A Comissão Devagar da Verdade da Paraíba: esperamos que ande, que diga a que veio, que seja autônoma, que não se guie pela agenda e conveniência do governador

Convidado, compareci, em 11/03/2013, no Palácio da Redenção para o ato de instalação da Comissão da Verdade e da Preservação da Memória do Estado da Paraíba. Tinha muita gente e muita gente tinha o que falar, mas ninguém falou. Quer dizer, o bravo militante comunista (PC do B) Simão Almeida fez um solene discurso de abertura e o governador Ricardo Coutinho fez um solene discurso de encerramento. Na Mesa estavam alguns importantes combatentes dos "anos de chumbo", que sofreram horrores nas mãos da repressão da ditadura militar, dentre os quais o bravíssimo José Emilson Ribeiro, ex-guerrilheiro, ex-preso político. Ninguém da Mesa falou: calados se sentaram e calados se levantaram ao fim do discurso de Sua Excelência o governador, após o qual o ato foi dado por encerrado. Eu protestei, de viva voz (discretamente, muitos outros também protestaram). Vieram a  mim explicar que se tratava apenas de uma solenidade, uma formalidade, que depois haveria muitas oportunidades para falas e depoimentos. Continuei achando que se perdera uma grande oportunidade, mas fiquei esperando pela novas oportunidades referidas. Esperei confiante, porquanto reconheci a excelência da composição da Comissão, onde destaco o advogado Waldir Porfírio (investigador competente e tenaz do período ditatorial) e o jornalista João Manoel de Carvalho (que é, pelas suas vivências e lutas, inclusive no enfrentamento com o golpe de 1964, um patrimônio da resistência democrática). Pois, passados três meses, continuo esperando. Eu sou um dos que teria o que falar.
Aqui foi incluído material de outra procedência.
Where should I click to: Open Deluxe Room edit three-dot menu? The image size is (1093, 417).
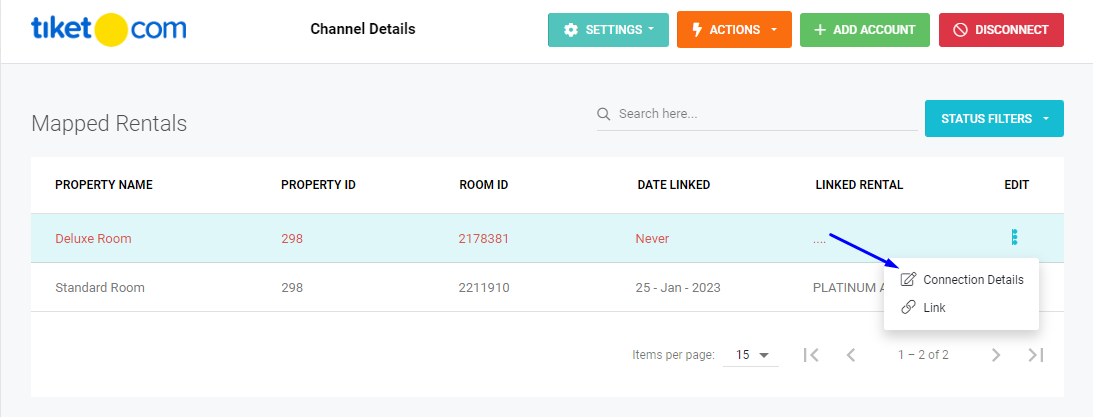(x=1015, y=238)
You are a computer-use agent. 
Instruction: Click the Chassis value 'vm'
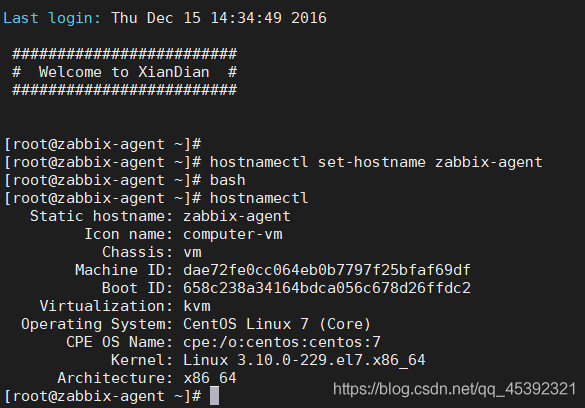tap(193, 252)
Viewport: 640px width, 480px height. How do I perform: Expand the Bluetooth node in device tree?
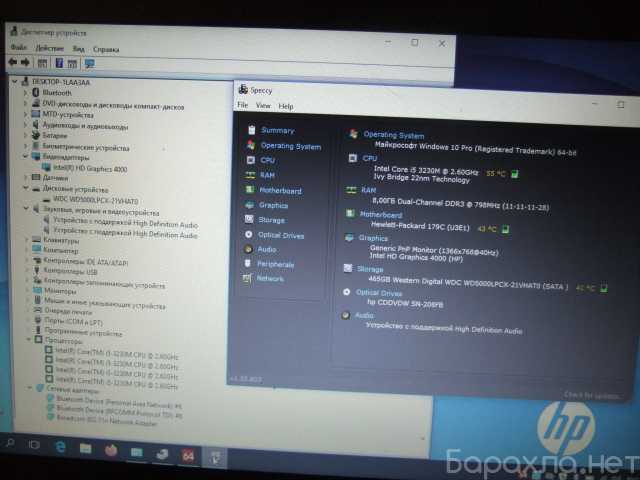(x=27, y=92)
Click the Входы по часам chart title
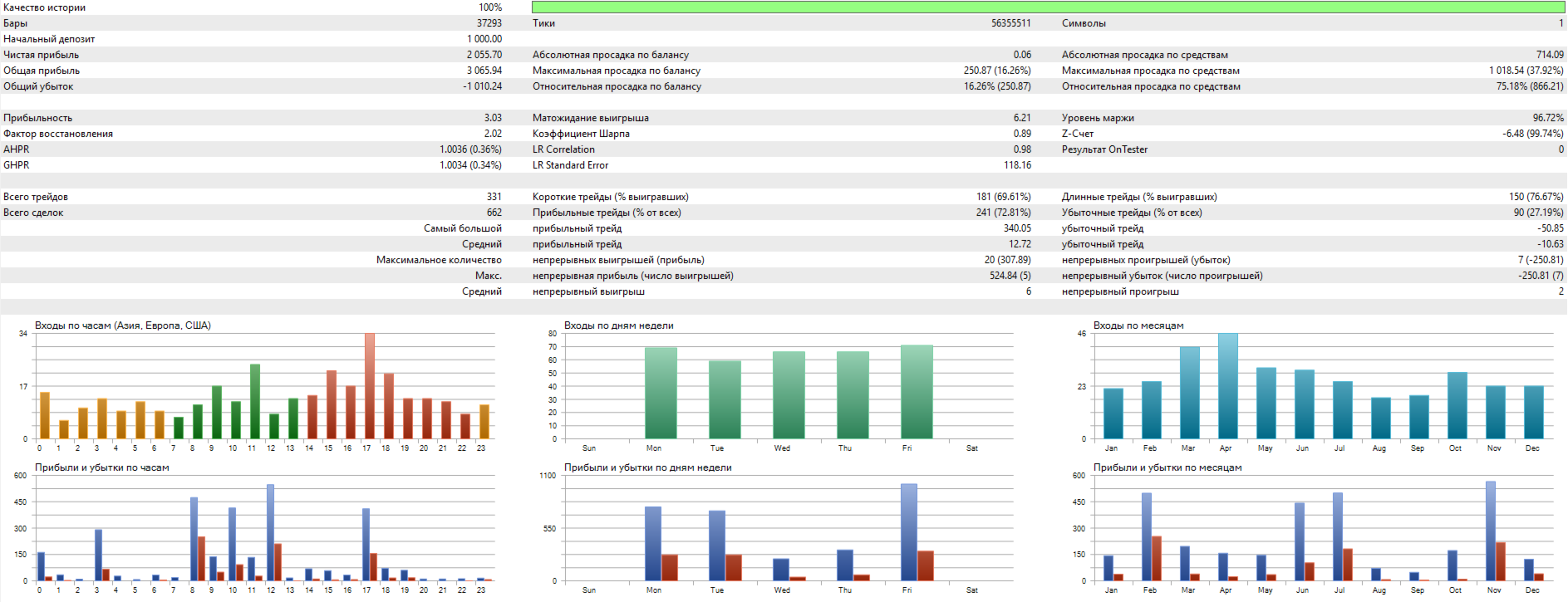1568x602 pixels. pyautogui.click(x=123, y=325)
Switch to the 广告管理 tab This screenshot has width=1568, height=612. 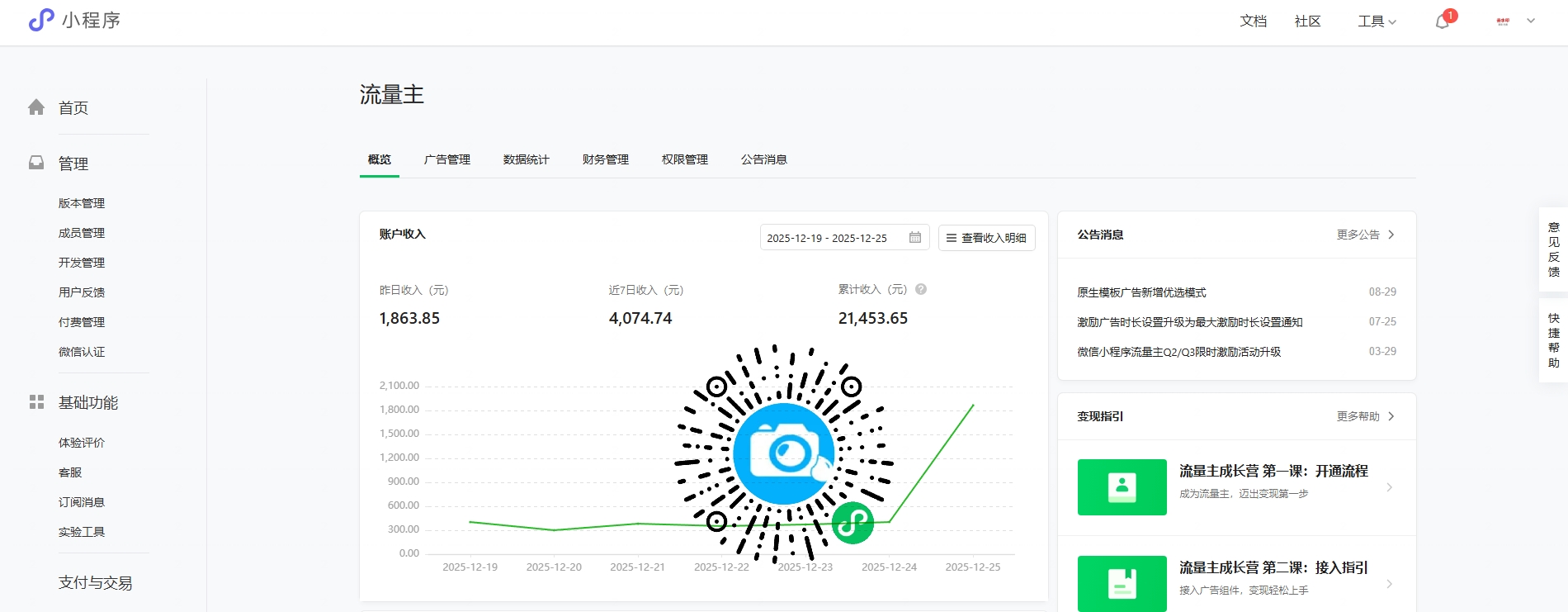click(446, 159)
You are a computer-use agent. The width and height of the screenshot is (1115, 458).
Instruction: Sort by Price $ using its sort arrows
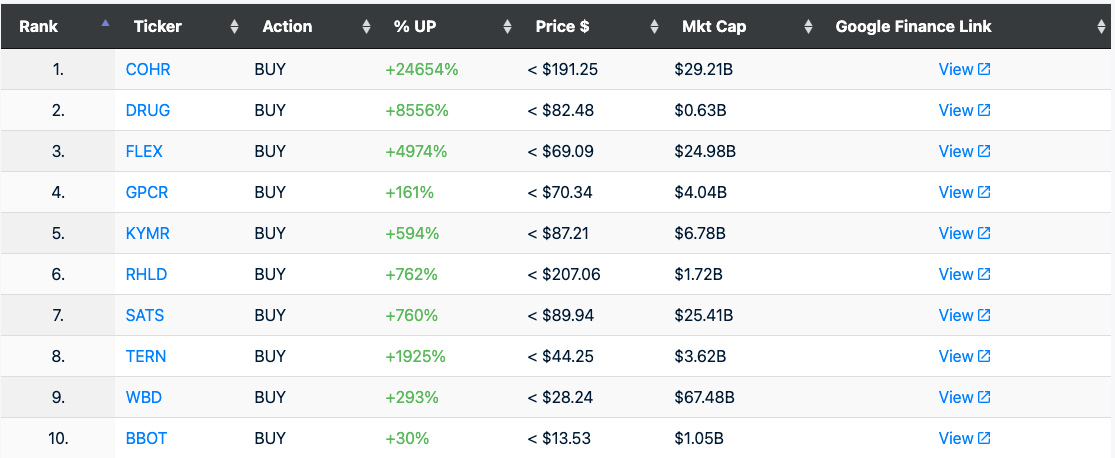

Enquanto esperava, acompanhei pela imprensa as atividades da Comissão da Verdade da Paraíba. Nada ou quase nada: li que a Comissão fez uma visita ao Acervo Público de Pernambuco e que agendou viagens de trabalho. Também li uma reportagem em que a Comissão anunciava que o governo do estado mandara digitalizar fichas e processos do antigo DOPS, órgão auxiliar na repressão dos "anos de chumbo". Salutar medida, mas que não necessitaria de uma Comissão da Verdade para ser anunciada.

A Comissão da Verdade da Paraíba parece inoperante. Não afirmo que seja, apenas digo que não tenho conhecimento de quaisquer operações de investigação. Quem as tiver, por favor, divulgue: uma Comissão da Verdade deve atuar com a maior transparência possível. Tenho, todavia, um especial motivo para suspeitar da inapetência investigativa da Comissão da Verdade da Paraíba. Vejam:

Como líder secundarista, tive atuação de destaque nas lutas dos "anos de chumbo"; em consequência, sofri sérias perseguições, chegando a ser sequestrado pela repressão e levado para ser torturado nos porões do IV Exército, em Recife-PE. Isso  está relatado em livro, livro que entreguei a vários membros da Comissão da Verdade da Paraíba no referido ato de instalação. Isso foi, lembrem, no início de  março. Até o momento meu livro não logrou despertar a curiosidade dos investigadores comissionados. Mas vejam: na oportunidade entreguei o livro a alguns membros da Comissão de Memória e Verdade Dom Helder Câmara (que é como se  chama a Comissão da Verdade de Pernambuco), que tinham vindo prestigiar a instalação da  Comissão irmã. Pois, tenho recebido desta laboriosa Comissão da Verdade de Pernambuco seguidos convites para reuniões (o último convite para reunião em 04/06/2013), às quais, infelizmente, não pude comparecer.

A Comissão da Verdade da Paraíba deve aparecer e dizer a que veio. Esperamos que não tenha vindo apenas para dar um verniz esquerdista ao governador Ricardo Coutinho. Esperamos, aliás, que seja autônoma, que não se guie pela agenda e conveniência do governador. Esperamos que a comissão da Verdade da Paraíba não tenha vindo para enganar.

Atenciosamente,

Washington Alves da Rocha - em 08/06/2013.